EXERCISE BRIEF
Quote every line of the items below verbatim, leaving out the pictures.

(Dataset rows)
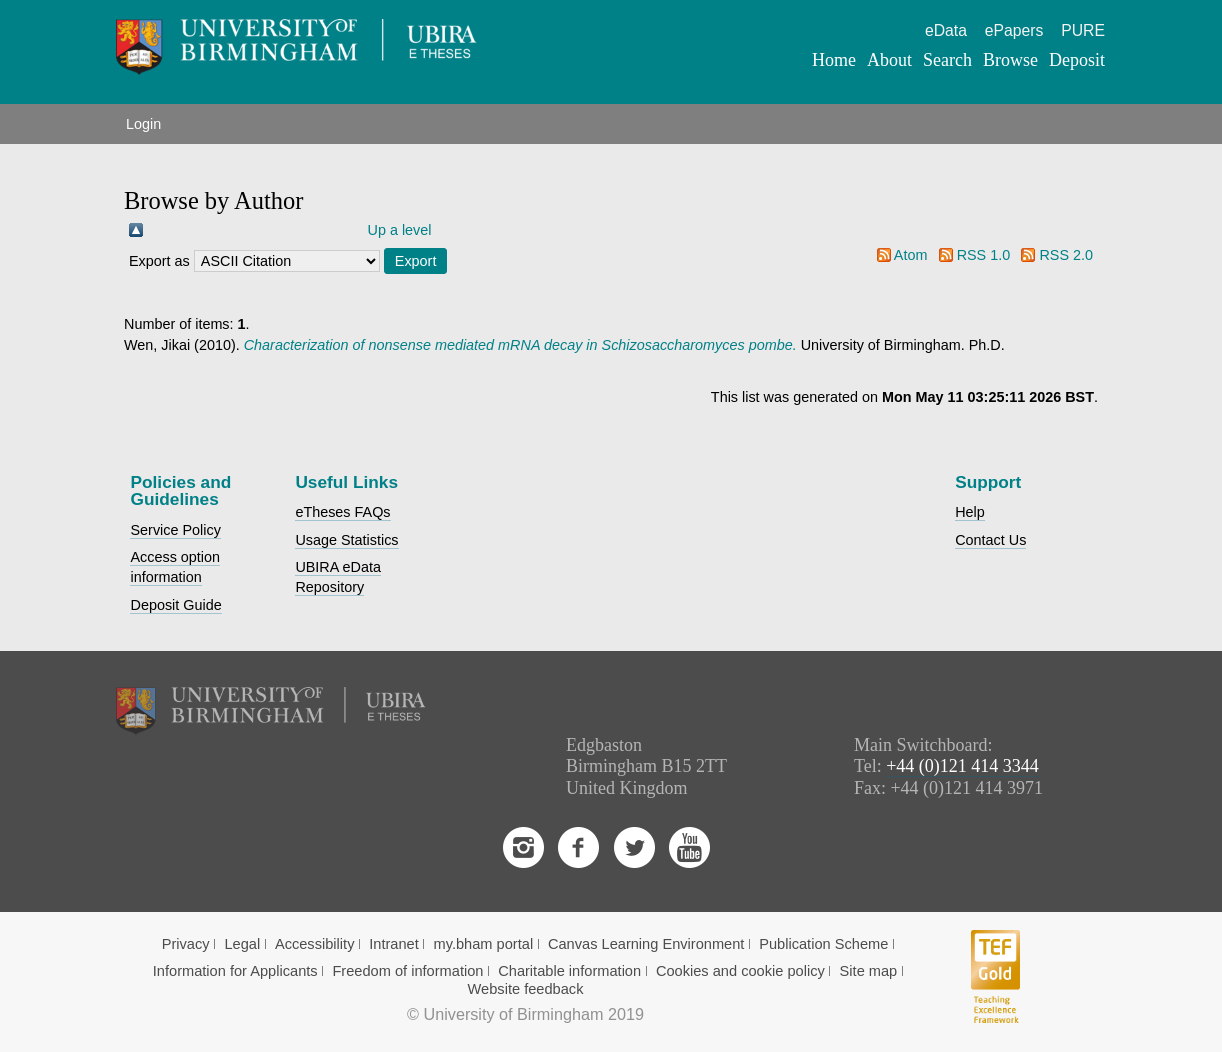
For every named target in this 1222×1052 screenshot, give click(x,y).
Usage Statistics (346, 540)
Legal (242, 944)
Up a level (400, 230)
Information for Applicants (235, 971)
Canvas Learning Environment (646, 944)
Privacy (186, 944)
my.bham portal (484, 944)
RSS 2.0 (1066, 255)
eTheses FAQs (342, 512)
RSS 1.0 (984, 255)
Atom (911, 255)
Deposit (1077, 60)
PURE (1083, 30)
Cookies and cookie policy (740, 971)
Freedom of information (407, 971)
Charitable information (569, 971)
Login (143, 124)
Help (970, 512)
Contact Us (990, 540)
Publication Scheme (823, 944)
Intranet (394, 944)
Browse (1010, 60)
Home (834, 60)
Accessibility (315, 944)
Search (947, 60)
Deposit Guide (175, 605)
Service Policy (175, 530)
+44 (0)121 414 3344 (962, 766)
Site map (869, 971)
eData (946, 30)
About (889, 60)
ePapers (1014, 30)
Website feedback (526, 989)
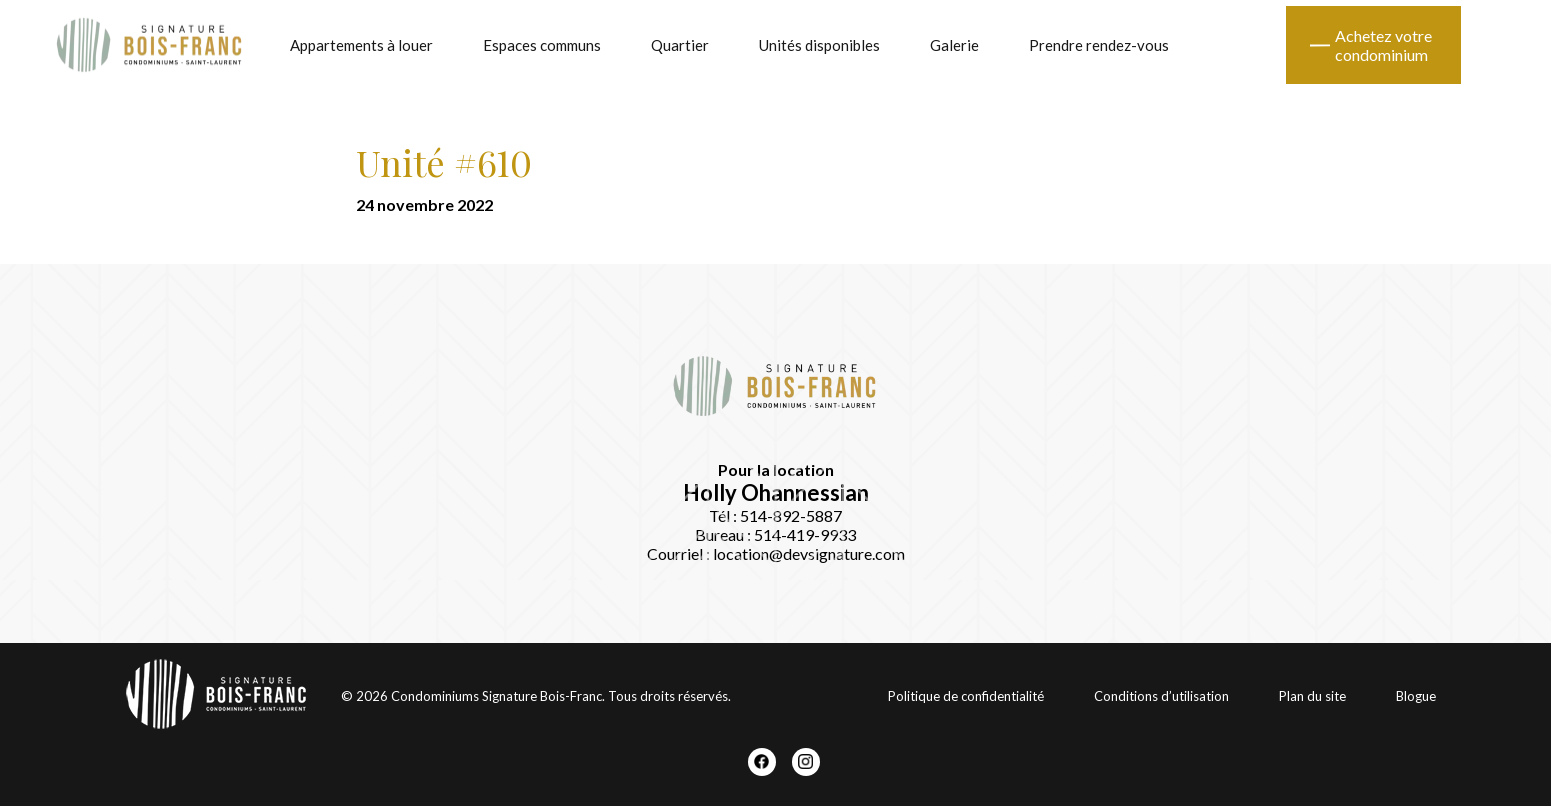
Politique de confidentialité (966, 696)
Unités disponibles (819, 45)
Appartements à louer (361, 45)
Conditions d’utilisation (1161, 696)
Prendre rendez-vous (1099, 45)
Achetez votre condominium (1383, 45)
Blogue (1416, 696)
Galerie (954, 45)
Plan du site (1312, 696)
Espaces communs (542, 45)
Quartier (680, 45)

EXERCISE RESPONSE
For every named target in this 1222×1052 screenshot, give click(x,y).
Usage Statistics (346, 540)
Legal (242, 944)
Up a level (400, 230)
Information for Applicants (235, 971)
Canvas Learning Environment (646, 944)
Privacy (186, 944)
my.bham portal (484, 944)
RSS 2.0 (1066, 255)
eTheses FAQs (342, 512)
RSS 1.0 (984, 255)
Atom (911, 255)
Deposit (1077, 60)
PURE (1083, 30)
Cookies and cookie policy (740, 971)
Freedom of information (407, 971)
Charitable information (569, 971)
Login (143, 124)
Help (970, 512)
Contact Us (990, 540)
Publication Scheme (823, 944)
Intranet (394, 944)
Browse (1010, 60)
Home (834, 60)
Accessibility (315, 944)
Search (947, 60)
Deposit Guide (175, 605)
Service Policy (175, 530)
+44 (0)121 414 3344 (962, 766)
Site map (869, 971)
eData (946, 30)
About (889, 60)
ePapers (1014, 30)
Website feedback (526, 989)
Politique de confidentialité (966, 696)
Unités disponibles (819, 45)
Appartements à louer (361, 45)
Conditions d’utilisation (1161, 696)
Prendre rendez-vous (1099, 45)
Achetez votre condominium (1383, 45)
Blogue (1416, 696)
Galerie (954, 45)
Plan du site (1312, 696)
Espaces communs (542, 45)
Quartier (680, 45)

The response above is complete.